• **Supplied material**
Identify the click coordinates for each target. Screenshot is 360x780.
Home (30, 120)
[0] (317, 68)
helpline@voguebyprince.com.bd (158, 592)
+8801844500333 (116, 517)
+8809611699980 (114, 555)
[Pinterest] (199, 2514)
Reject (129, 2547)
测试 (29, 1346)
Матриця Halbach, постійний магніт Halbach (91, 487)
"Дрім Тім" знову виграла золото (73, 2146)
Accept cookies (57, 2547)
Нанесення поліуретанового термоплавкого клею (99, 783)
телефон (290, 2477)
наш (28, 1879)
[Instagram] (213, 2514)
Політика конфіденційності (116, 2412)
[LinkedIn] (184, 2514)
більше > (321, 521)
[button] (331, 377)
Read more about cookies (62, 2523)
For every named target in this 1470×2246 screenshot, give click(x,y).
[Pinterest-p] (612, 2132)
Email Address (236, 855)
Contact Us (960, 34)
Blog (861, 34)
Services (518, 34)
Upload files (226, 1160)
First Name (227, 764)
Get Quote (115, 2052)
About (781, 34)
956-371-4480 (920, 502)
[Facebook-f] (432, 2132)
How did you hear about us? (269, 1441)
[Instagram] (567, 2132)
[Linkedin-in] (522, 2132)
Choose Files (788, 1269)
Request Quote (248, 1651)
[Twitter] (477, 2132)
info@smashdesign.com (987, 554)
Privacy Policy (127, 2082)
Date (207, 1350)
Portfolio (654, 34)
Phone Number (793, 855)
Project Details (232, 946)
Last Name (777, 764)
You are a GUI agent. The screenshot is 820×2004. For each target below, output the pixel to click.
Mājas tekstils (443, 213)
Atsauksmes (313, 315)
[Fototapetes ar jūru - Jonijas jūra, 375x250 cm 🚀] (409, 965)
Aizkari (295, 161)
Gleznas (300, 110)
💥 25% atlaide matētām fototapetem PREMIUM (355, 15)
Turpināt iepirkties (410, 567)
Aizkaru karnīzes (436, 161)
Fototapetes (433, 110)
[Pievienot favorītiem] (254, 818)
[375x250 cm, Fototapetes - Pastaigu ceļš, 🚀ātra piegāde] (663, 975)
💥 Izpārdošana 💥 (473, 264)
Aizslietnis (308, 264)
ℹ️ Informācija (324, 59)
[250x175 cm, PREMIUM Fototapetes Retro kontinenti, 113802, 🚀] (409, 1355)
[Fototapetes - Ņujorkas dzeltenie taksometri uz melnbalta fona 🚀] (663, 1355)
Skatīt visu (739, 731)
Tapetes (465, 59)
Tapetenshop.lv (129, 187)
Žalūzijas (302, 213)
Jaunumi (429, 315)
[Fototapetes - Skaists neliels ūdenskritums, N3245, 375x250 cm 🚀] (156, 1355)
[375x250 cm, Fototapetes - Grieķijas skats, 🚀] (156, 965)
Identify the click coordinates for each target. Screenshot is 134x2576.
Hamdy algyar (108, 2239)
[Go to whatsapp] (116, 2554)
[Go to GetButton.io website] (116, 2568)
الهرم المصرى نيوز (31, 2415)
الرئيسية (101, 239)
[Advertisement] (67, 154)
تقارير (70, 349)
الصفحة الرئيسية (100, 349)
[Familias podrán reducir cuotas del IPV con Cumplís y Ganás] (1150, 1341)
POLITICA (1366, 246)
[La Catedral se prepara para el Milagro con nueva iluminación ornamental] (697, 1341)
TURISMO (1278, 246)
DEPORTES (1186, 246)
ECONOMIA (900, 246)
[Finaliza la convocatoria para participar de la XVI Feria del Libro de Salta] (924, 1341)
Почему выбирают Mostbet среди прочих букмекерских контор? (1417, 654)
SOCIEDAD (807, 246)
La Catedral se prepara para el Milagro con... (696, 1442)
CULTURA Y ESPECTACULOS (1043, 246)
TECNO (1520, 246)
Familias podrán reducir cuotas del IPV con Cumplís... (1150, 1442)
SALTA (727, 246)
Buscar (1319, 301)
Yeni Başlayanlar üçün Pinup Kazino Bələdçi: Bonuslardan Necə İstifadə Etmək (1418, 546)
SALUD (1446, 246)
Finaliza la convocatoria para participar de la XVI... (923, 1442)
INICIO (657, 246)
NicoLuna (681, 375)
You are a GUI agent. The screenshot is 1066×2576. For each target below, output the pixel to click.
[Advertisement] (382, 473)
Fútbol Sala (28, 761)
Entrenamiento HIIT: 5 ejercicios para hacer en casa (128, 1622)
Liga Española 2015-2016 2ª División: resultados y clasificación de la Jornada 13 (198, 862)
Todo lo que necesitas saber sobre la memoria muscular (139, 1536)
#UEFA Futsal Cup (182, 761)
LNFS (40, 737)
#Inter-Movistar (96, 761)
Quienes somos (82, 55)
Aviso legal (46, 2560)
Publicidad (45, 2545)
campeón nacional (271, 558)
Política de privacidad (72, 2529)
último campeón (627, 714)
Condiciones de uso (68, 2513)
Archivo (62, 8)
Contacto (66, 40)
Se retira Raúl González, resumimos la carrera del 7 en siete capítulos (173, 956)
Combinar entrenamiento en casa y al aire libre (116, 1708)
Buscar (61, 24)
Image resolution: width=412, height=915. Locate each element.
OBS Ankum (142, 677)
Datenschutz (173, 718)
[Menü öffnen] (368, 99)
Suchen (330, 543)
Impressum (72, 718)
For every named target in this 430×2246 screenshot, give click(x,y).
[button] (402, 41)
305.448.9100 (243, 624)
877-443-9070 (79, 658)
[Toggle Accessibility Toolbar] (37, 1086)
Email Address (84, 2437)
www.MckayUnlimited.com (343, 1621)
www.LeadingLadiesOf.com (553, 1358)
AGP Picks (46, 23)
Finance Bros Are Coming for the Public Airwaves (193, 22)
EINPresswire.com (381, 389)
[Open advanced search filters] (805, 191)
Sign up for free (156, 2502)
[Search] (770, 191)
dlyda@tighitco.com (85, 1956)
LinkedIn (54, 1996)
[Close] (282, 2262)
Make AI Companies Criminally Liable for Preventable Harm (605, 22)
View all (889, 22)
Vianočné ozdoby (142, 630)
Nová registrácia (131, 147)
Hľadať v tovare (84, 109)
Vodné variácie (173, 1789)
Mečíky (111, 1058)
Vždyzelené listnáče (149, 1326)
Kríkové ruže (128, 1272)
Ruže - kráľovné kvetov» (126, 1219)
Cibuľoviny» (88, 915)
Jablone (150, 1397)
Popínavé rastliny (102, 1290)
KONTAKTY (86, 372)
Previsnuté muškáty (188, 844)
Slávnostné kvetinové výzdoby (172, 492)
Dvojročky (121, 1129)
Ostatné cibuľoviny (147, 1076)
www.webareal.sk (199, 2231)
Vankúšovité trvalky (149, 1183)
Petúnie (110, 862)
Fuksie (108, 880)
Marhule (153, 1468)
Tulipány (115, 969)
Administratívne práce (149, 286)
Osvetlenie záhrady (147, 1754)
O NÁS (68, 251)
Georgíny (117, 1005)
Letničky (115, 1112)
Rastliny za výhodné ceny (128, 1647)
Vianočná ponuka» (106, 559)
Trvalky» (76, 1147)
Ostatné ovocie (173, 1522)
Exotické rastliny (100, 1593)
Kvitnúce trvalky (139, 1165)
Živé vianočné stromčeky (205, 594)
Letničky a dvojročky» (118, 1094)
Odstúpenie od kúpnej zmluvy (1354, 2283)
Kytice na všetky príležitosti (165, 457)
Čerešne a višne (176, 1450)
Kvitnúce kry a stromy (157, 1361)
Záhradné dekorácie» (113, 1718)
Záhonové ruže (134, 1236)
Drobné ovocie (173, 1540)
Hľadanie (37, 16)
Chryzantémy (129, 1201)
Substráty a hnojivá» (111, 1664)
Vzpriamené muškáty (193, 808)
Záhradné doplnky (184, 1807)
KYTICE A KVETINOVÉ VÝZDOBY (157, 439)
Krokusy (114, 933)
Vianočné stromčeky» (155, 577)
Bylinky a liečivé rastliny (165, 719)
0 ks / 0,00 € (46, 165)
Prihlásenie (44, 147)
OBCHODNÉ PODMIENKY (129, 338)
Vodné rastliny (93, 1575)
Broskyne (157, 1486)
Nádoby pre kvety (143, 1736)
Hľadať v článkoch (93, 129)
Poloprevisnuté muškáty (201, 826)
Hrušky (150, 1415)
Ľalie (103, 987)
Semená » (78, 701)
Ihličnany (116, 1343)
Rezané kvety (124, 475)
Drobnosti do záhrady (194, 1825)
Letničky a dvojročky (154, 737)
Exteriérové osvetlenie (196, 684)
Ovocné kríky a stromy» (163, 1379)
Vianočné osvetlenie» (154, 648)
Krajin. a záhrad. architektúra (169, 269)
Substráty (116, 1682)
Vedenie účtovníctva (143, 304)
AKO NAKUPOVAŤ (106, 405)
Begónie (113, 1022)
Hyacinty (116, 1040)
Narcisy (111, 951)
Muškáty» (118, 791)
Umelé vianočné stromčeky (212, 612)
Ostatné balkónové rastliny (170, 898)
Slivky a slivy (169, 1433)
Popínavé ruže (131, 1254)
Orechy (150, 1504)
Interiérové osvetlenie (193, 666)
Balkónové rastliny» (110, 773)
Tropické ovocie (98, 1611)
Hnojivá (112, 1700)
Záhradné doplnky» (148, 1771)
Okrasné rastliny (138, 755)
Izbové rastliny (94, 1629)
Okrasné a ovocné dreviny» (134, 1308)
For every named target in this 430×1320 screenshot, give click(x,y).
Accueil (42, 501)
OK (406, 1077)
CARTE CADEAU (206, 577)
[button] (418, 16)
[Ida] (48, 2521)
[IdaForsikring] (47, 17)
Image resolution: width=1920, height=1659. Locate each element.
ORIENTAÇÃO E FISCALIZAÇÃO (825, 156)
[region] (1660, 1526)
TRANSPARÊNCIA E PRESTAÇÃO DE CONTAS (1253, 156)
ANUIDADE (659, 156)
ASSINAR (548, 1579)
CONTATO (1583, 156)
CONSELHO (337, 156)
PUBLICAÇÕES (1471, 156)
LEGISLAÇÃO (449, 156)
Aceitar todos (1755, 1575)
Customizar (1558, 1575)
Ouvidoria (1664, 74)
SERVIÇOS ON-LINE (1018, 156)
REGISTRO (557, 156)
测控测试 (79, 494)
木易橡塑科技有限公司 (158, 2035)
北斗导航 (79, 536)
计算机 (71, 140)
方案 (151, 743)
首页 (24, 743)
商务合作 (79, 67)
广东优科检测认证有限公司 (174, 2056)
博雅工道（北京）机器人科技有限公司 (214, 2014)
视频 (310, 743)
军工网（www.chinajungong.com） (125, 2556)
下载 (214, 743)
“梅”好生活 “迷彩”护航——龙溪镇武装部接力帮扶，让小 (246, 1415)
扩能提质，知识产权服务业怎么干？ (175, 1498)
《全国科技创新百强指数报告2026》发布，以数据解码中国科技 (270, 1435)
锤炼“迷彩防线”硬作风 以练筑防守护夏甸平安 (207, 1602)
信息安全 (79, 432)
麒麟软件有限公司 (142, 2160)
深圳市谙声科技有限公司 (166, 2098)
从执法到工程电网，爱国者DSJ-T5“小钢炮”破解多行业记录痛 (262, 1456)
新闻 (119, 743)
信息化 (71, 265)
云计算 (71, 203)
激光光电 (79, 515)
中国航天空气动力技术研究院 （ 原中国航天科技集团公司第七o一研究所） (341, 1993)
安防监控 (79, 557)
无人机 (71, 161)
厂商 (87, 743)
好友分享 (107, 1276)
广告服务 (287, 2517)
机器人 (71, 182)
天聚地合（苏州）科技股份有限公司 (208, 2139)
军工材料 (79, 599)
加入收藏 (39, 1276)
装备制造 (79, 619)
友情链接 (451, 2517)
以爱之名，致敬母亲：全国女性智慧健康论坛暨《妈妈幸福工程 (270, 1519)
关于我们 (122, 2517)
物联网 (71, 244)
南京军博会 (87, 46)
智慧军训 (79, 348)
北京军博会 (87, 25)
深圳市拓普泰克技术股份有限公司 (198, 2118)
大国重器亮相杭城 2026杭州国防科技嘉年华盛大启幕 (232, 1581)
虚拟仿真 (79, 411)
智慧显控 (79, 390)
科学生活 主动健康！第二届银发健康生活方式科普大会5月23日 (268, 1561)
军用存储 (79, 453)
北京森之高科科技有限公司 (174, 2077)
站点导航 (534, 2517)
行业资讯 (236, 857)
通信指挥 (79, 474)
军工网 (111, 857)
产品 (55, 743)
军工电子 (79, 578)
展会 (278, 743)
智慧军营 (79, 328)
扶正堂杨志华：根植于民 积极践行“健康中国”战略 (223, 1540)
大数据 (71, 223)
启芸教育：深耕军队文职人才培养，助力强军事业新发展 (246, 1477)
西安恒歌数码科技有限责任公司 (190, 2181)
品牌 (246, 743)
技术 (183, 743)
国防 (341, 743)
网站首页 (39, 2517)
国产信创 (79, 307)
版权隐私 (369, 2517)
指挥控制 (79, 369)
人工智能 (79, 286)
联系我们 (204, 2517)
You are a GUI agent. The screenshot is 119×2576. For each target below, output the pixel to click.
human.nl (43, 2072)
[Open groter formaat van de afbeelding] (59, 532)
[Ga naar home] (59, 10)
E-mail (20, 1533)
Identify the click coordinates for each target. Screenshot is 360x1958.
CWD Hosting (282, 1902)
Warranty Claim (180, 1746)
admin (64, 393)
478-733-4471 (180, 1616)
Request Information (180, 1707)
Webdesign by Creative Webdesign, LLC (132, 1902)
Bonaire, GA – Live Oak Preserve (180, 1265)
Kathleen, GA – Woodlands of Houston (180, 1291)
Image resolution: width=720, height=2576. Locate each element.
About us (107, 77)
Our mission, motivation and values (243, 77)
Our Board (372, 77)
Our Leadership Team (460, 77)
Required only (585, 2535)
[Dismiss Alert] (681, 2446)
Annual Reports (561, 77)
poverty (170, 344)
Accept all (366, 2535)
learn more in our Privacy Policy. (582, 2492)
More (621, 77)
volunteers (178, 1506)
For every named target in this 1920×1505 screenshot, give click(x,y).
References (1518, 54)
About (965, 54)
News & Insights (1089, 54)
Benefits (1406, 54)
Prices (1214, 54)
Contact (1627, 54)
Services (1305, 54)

• **Problem**
Exactly the lines above from the one with "Project Details (232, 946)" to the one with "Turpināt iepirkties (410, 567)", both included, are to be quoted; leave the rest out.

• **Task result**
Project Details (232, 946)
Last Name (777, 764)
You are a GUI agent. The screenshot is 820×2004. For each target below, output the pixel to click.
Mājas tekstils (443, 213)
Atsauksmes (313, 315)
[Fototapetes ar jūru - Jonijas jūra, 375x250 cm 🚀] (409, 965)
Aizkari (295, 161)
Gleznas (300, 110)
💥 25% atlaide matētām fototapetem PREMIUM (355, 15)
Turpināt iepirkties (410, 567)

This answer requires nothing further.